Selain itu penggundulan hutan, penambangan pohon liar dan pembakaran hutan yang disebabkan oleh segelintir kepentingan manusia. Pegunungan dan hutan yang harusnya berfungsi sebagai penyerapan air hujan kini beralih lahan menjadi perkebunan, dan perladangan.
Bahkan sebagian besar hutan yang gundul dibangun untuk perumahan, pertokoan, dan fasilitas yang lain. Dengan tidak mengindahkan dampak lingkungan yang akan terjadi. Akibatnya bila musim hujan tiba akan terjadi bencana banjir dikarenakan tidak adanya pohon yang mampu menyerap air hujan melalui akar-akarnya. dan hutan yang gundul bisa mengakibatkan erosi tanah kemudian menjadi pemicu pendangkalan sungai seperti yang terjadi di Sukabumi.
Untuk mengembalikan fungsi gunung dan hutan sebagai penyimpan dan penyerapan air, harusnya ada upaya dari masyarakat untuk melestarikan lingkungan. Seperti tidak merusak hutan dengan cara reboisasi yaitu penanaman pohon kembali.

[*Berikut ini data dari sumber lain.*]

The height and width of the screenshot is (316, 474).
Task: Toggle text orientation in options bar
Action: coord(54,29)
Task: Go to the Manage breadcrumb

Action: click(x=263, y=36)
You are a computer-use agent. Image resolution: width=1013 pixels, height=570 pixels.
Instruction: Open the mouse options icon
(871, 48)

Disamping itu masyarakat dituntut untuk ikut aktif berperan, menjaga dan memiliki kesadaran serta kepedulian dalam menjaga kelestarian lingkungan dari tangan orang yang tidak bertanggung jawab dan yang tak kalah penting adalah membiasakan masyarakat membuang sampah pada tempatnya agar sungai tidak mengalami pendangkalan karena timbunan sampah.

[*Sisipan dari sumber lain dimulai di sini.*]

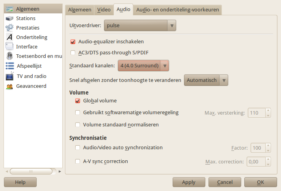The width and height of the screenshot is (281, 191).
Task: Uncheck the Global volume checkbox
Action: click(x=78, y=101)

Tapi dari semua faktor di atas ada faktor yang sangat berperan dan paling berbahaya menyebabkan berulangnya bencana banjir dan bencana alam yang lain adalah kurang tepatnya sistematik dalam pengaturan tata kelola kota. Sehingga usaha mengatasi bencana banjir secara teknis tidaklah mencukupi. Hanya sekedar tambal sulam saja, karena kerusakan yang terjadi saat ini adalah kerusakan sistem. Dimana negara saat ini menerapkan sistem kapitalisme sekuler.

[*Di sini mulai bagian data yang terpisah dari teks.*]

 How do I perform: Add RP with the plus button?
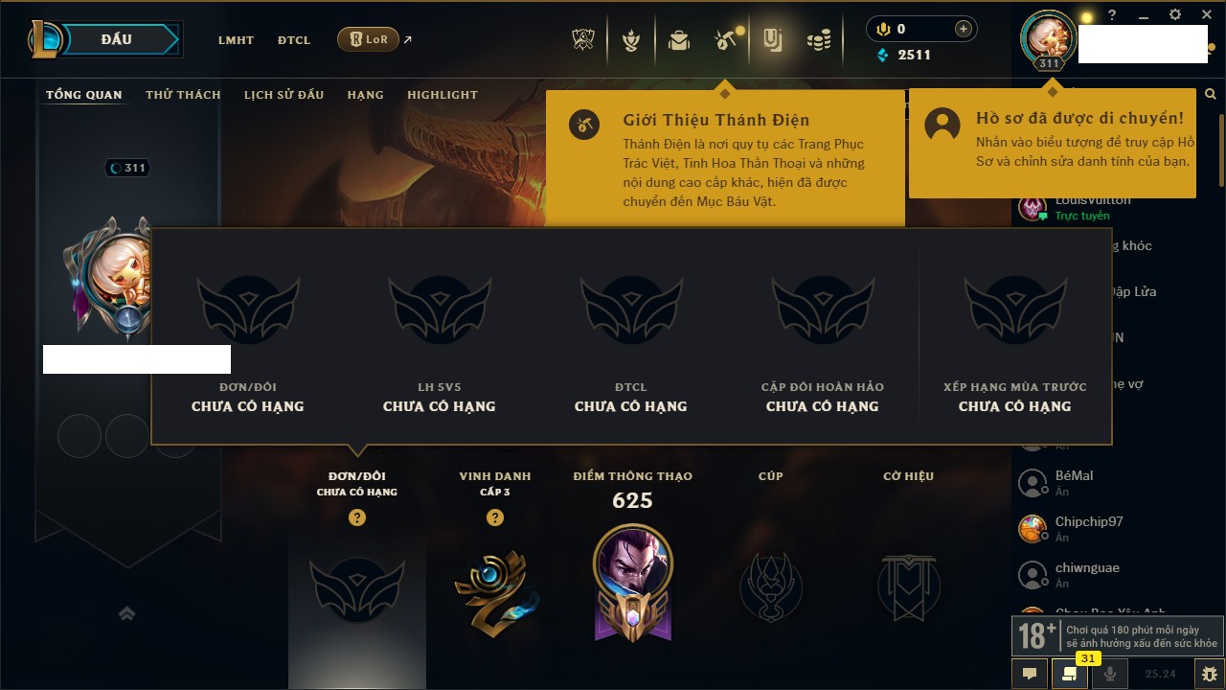pyautogui.click(x=963, y=29)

Sistem kapitalisme yang didasarkan pada pertumbuhan ekonomi, memberikan ruang seluas-luasnya bagi penguasa dan pemilik modal (pengusaha) untuk meraih keuntungan sebesar-besarnya. Maka tak heran saat profit oriented menjadi tujuan utama dari pemangku kebijakan. Maka muncullah banyak aturan yang memberikan kemudahan dalam pembangunan industri, perkantoran, perumahan, pertokoan, dan bisnis menggiurkan lainnya seperti villa dan hotel mewah.
Maraknya pembangunan yang tidak diiringi dengan efek kelanjutannya pada lingkungan sekitar. Hingga mengakibatkan hilangnya ruang terbuka hijau dan daerah resapan air. Akhirnya kemungkinan air terserap akan semakin kecil. Jika pun ada solusi ingin menambah jumlah gorong-gorong, kanal-kanal, kolam retensi seperti danau, waduk, dan embung. Tapi akan sulit dilakukan karena sebagian besar tanah sudah berganti menjadi aspal dan beton.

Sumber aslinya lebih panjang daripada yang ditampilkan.